Article -

--------------------

I'm now running WTB i23 tires with 2bliss or TCS tires. I can run tires down so low its uncomfortably mushy and still stay sealed. Its really just a totally different, much more reliable and safe, animal.


----------



## DirtyHank (Jul 2, 2012)

shiggy said:


> Using any standard tires and/or rims without inner tubes is a crapshoot. May work, may not. Never know until you try. Your setup failed.


That settles the matter for me.

Hank


----------



## danny31292 (Jul 20, 2011)

They're doing fine for me with the stans conversion.


----------



## Gasket-Jeff (May 28, 2014)

DirtyHank said:


> That settles the matter for me.
> 
> Hank


I second that. I just went tubeless with shwab noby nics and wtb i25 freqs the bead locks in there so tight. Im 260 lbs and I am riding below 20psi.


----------



## dwt (Jul 19, 2009)

Gasket-Jeff said:


> I second that. I just went tubeless with shwab noby nics and wtb i25 freqs the bead locks in there so tight. Im 260 lbs and I am riding below 20psi.

--------------------

Data records -
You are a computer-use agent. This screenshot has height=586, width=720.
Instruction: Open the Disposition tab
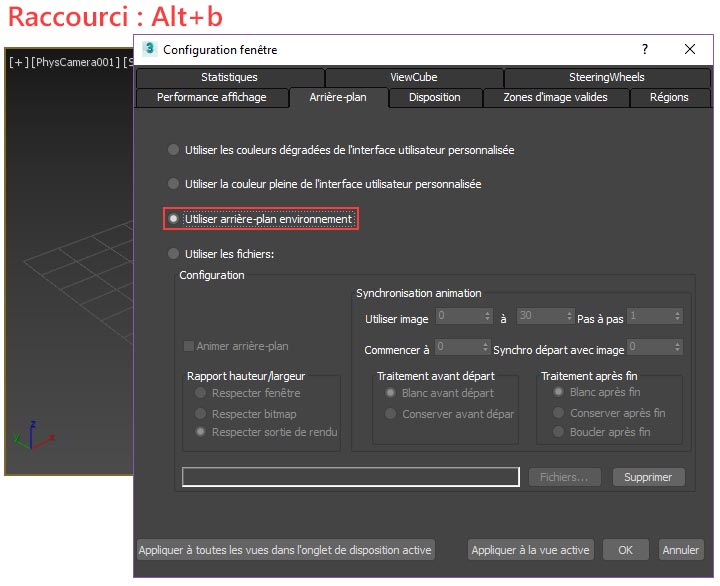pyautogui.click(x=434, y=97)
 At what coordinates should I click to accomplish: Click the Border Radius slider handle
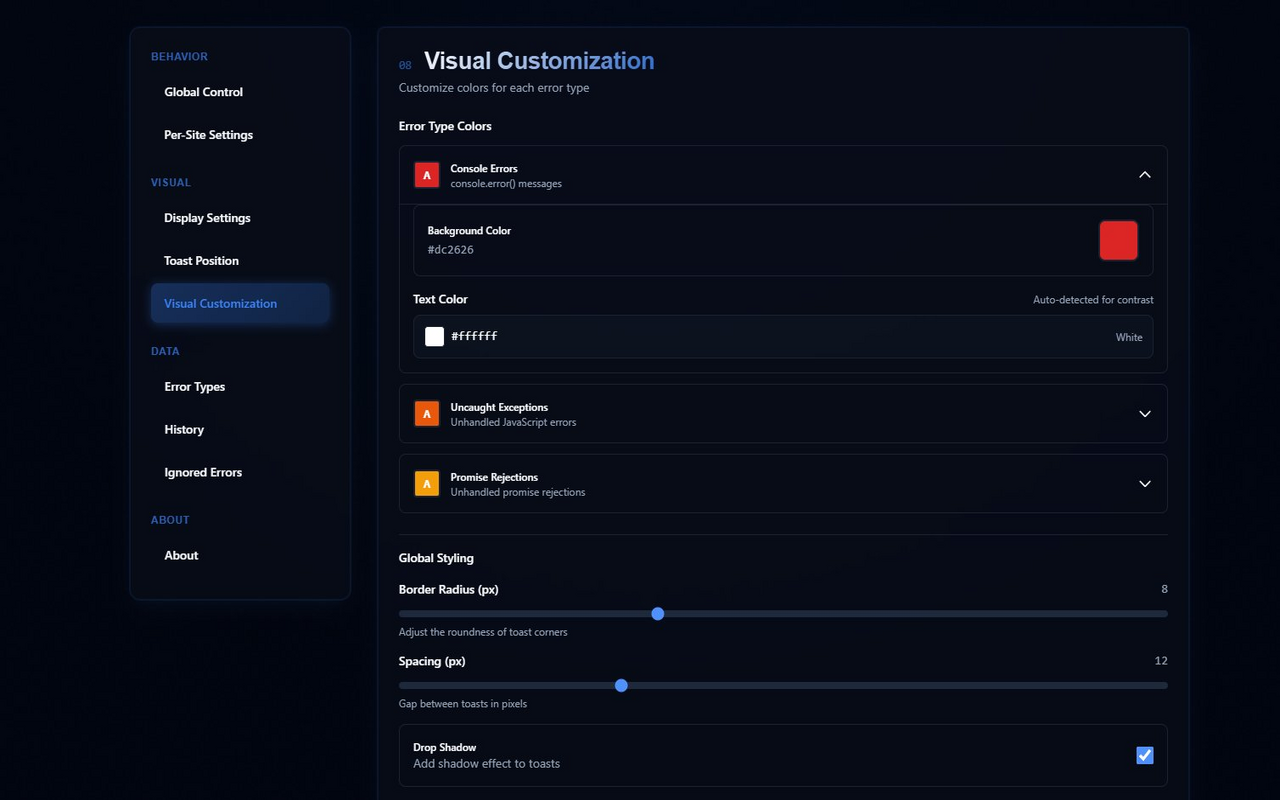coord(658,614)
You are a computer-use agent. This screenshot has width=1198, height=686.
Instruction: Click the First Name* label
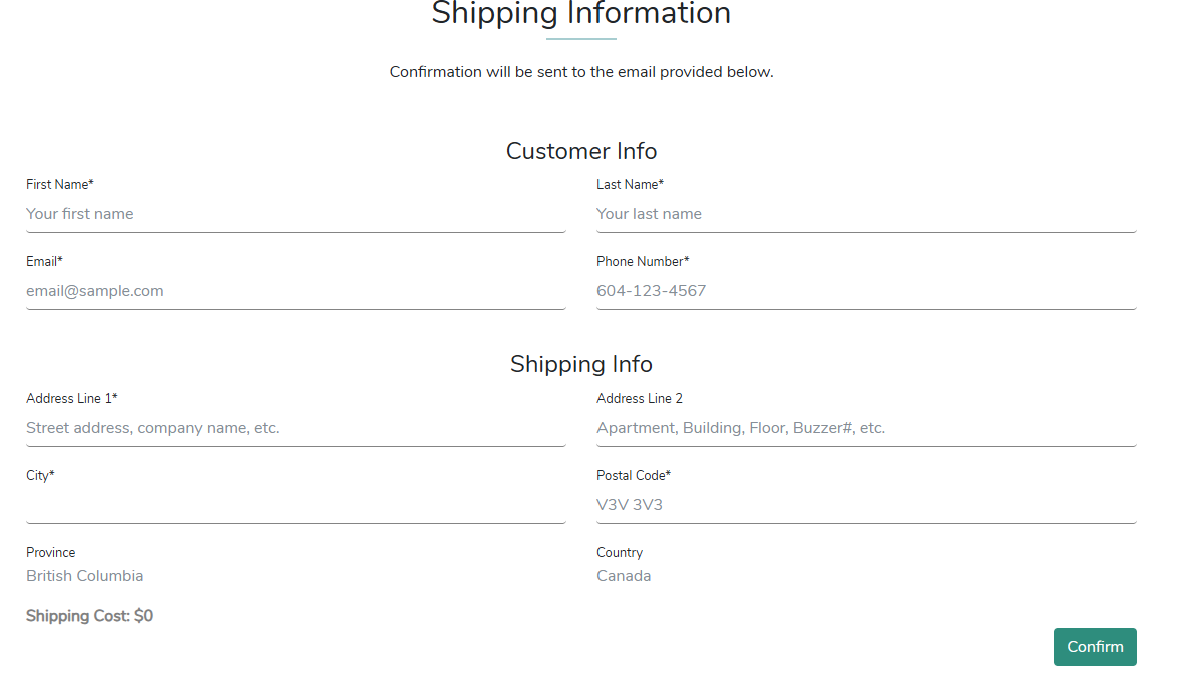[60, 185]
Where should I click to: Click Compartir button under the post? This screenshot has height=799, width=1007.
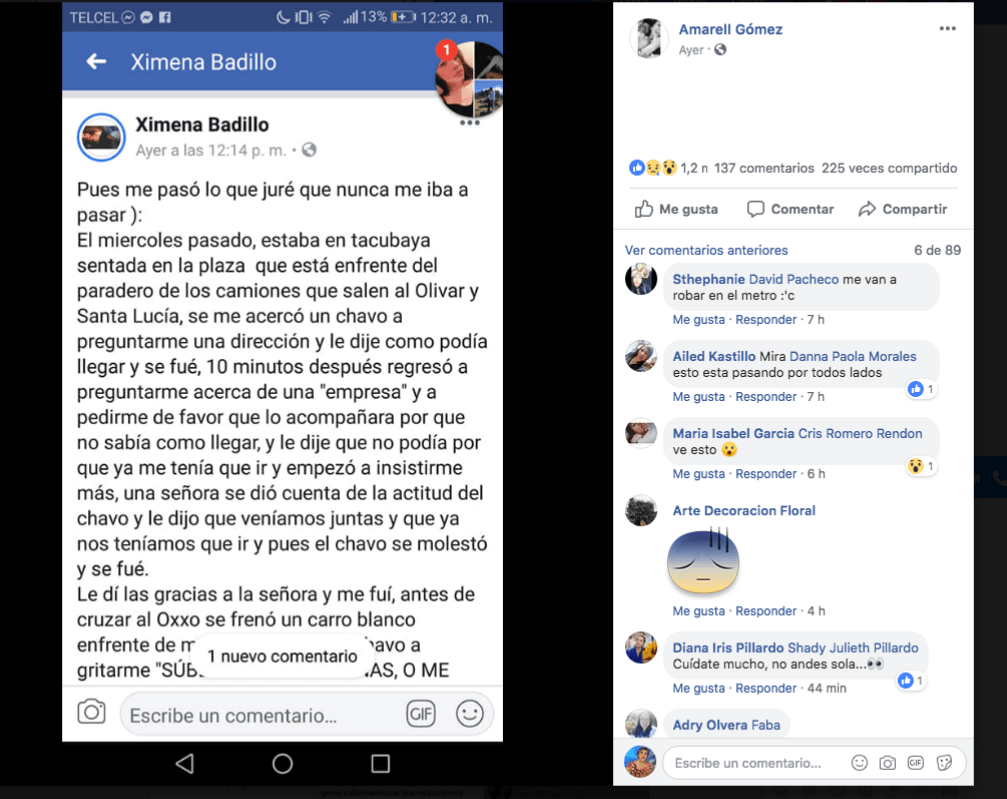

--------------------

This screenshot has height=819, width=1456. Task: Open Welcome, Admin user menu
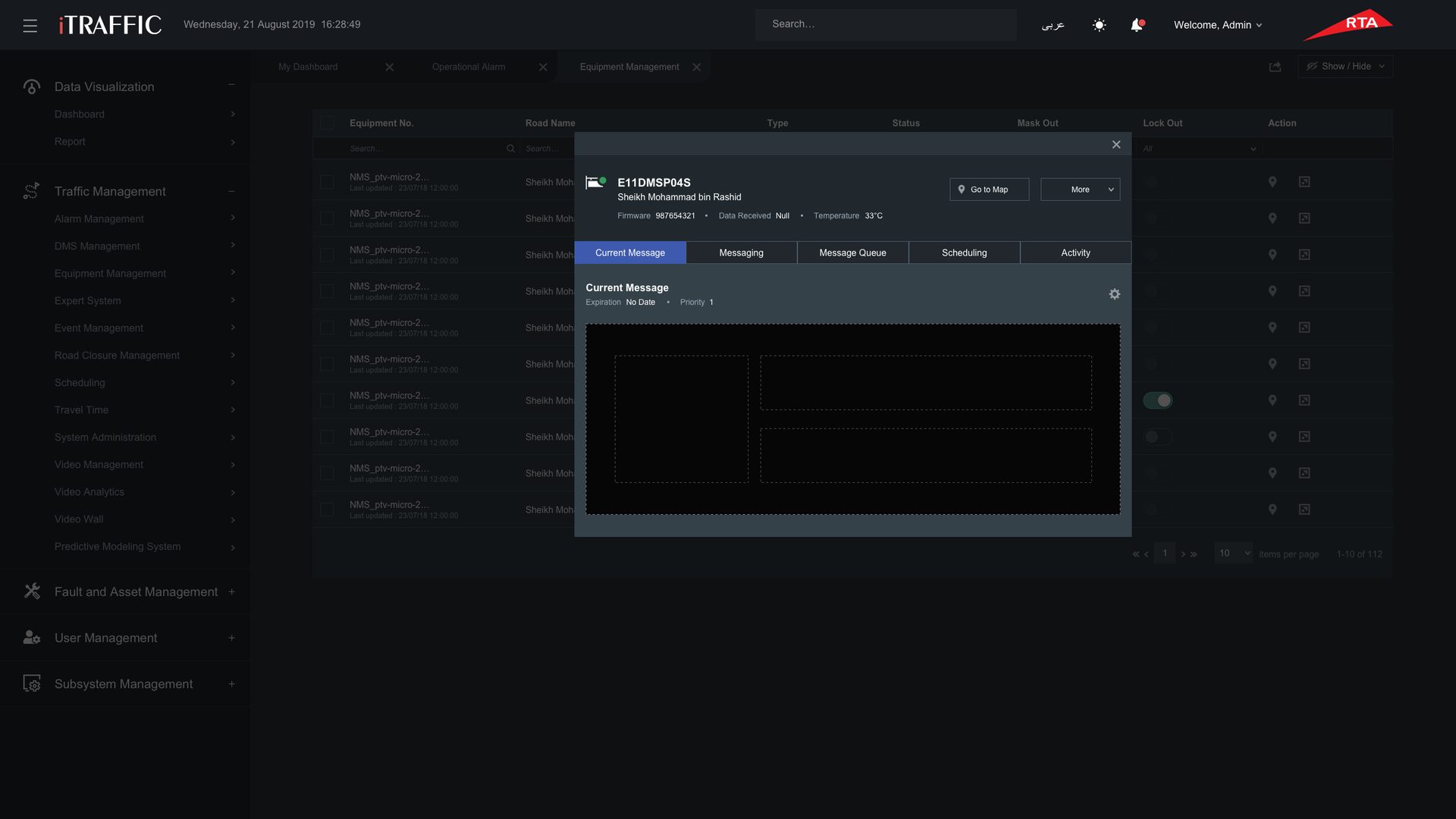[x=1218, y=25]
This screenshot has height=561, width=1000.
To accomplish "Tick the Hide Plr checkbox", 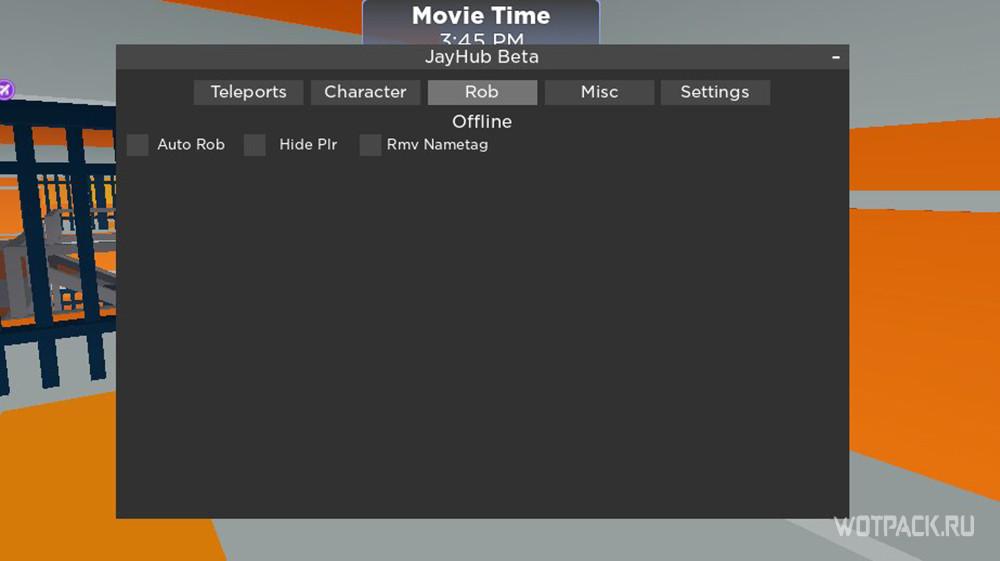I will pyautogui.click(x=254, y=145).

--------------------

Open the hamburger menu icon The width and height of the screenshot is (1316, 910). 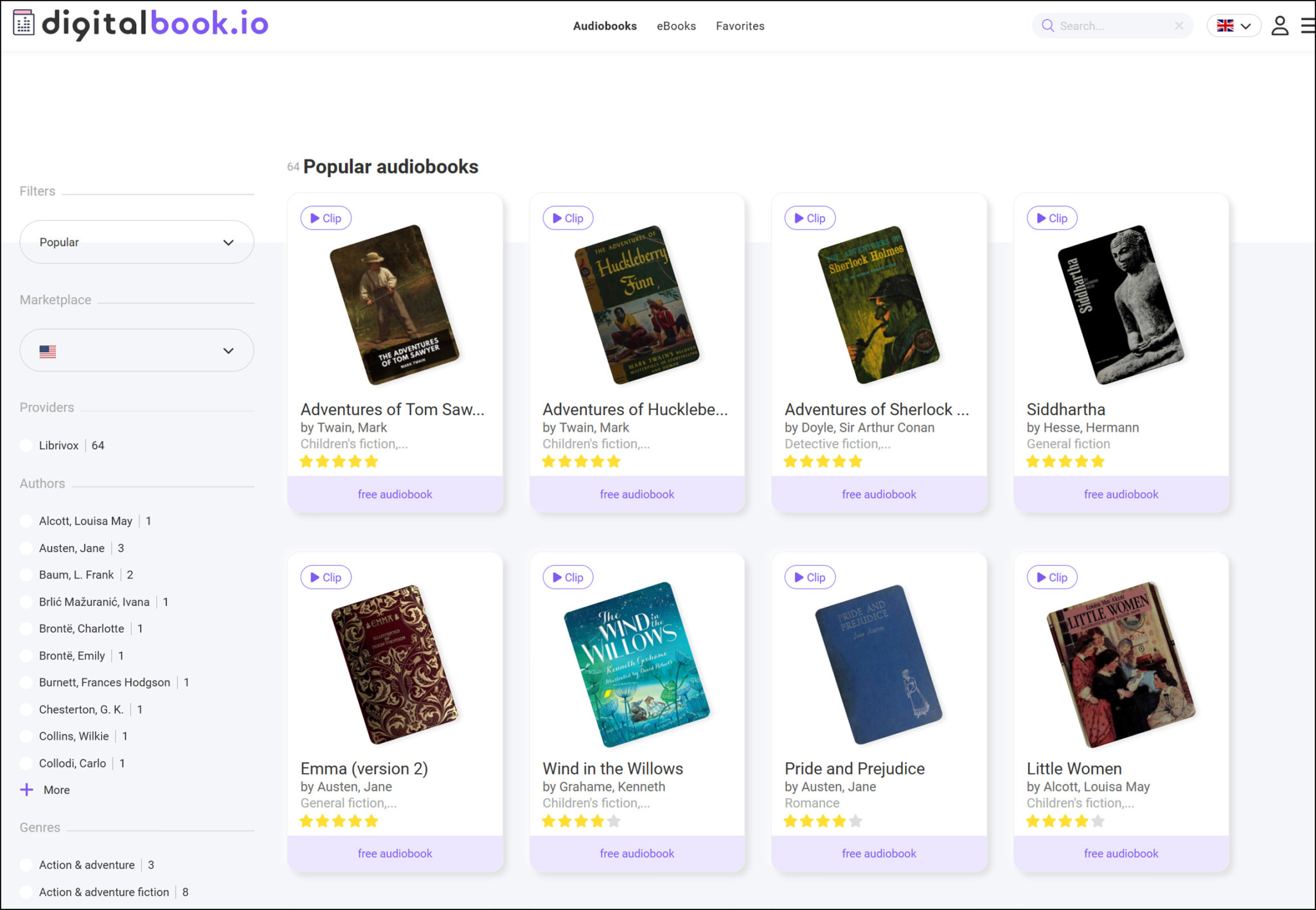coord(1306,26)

--------------------

Problem set -
1. List every username that appears as a post header in the forum thread.
2. Transcribe the forum thread word for word, starting at "I'm now running" and continuing down to "(Jul 2, 2012)".

Results of the exercise -
1. DirtyHank, danny31292, Gasket-Jeff, dwt

2.
I'm now running WTB i23 tires with 2bliss or TCS tires. I can run tires down so low its uncomfortably mushy and still stay sealed. Its really just a totally different, much more reliable and safe, animal.


----------



## DirtyHank (Jul 2, 2012)